Cedric’s stern expression seemed to falter for a moment at Elyria’s deliberately chosen words, but it didn’t last. “Tell me,” he pleaded.
Kit blew out a sigh. “She means to tear some of the rock from the bottom of the lake and bring it to the surface, so that we can get across. And she means to do it with her magic.”
“Yes, but with my wildshaper magic, not my shadows,” Elyria said. “Thus, your concern, while appreciated, is wholly unnecessary.”
Kit’s mismatched eyes met Elyria’s. “You know better than anyone that it’s never that simple.”
Nox stepped forward and said what Kit didn’t. “What if your shadows leak out? What if the obsidian senses it within you, regardless of whether you’re actively wielding it or not? There are too many variables, too many unknowns.”
“And we don’t have many other choices!” Elyria threw her hands in the air.
“Why can’t we just merge power again?” The ground rumbled the instant the words left Cedric’s mouth. The flames lapping at the shore jumped at the mention, and Elyria swore it was as if the Sanctum was issuing its disapproval.
Cyren barked a wary laugh. “If we’re worried about her shadows and the obsidian, what exactly do you think will happen should she be primed with the rest of our magic? Or, worse, should any of us be offered the temptation of wielding hers?”
Kit frowned as she looked Gael over, taking in the blank expression on the flamecaller’s face. “I doubt we’d be able to get this one to willingly contribute, anyway. Let alone cast as necessary to activate the merge.”
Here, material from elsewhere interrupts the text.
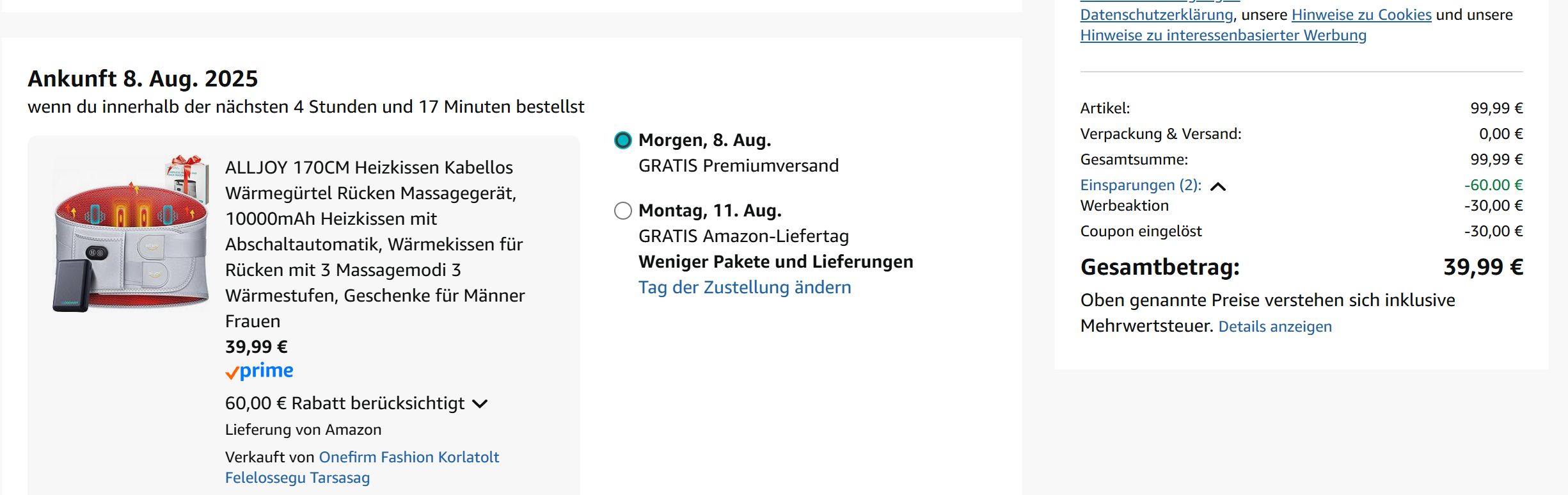Open the Hinweise zu Cookies link
1568x495 pixels.
[x=1361, y=15]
“Well then. If everyone has said their piece, mind if I get on with it?” Elyria didn’t bother hiding her annoyance as she pivoted to face the fiery lake. They’d already wasted so much time arguing about this.
“I can help.”
She felt Cedric’s presence before she heard him. Turning her head to where he now stood beside her, her eyes darted to the token hanging from his neck. The green emerald embedded within it pulsed dully. “I think it’s better if you sit this one out. Save whatever human magic you have left for when you really need it.”
Squaring her shoulders, Elyria tried to block out the heat pressing in on her from the outside, as well as the doubts crawling through her insides. It was fine. This was fine. She was fine. She could do this.
“Thraigg, tell me the best places for me to pull from,” she said.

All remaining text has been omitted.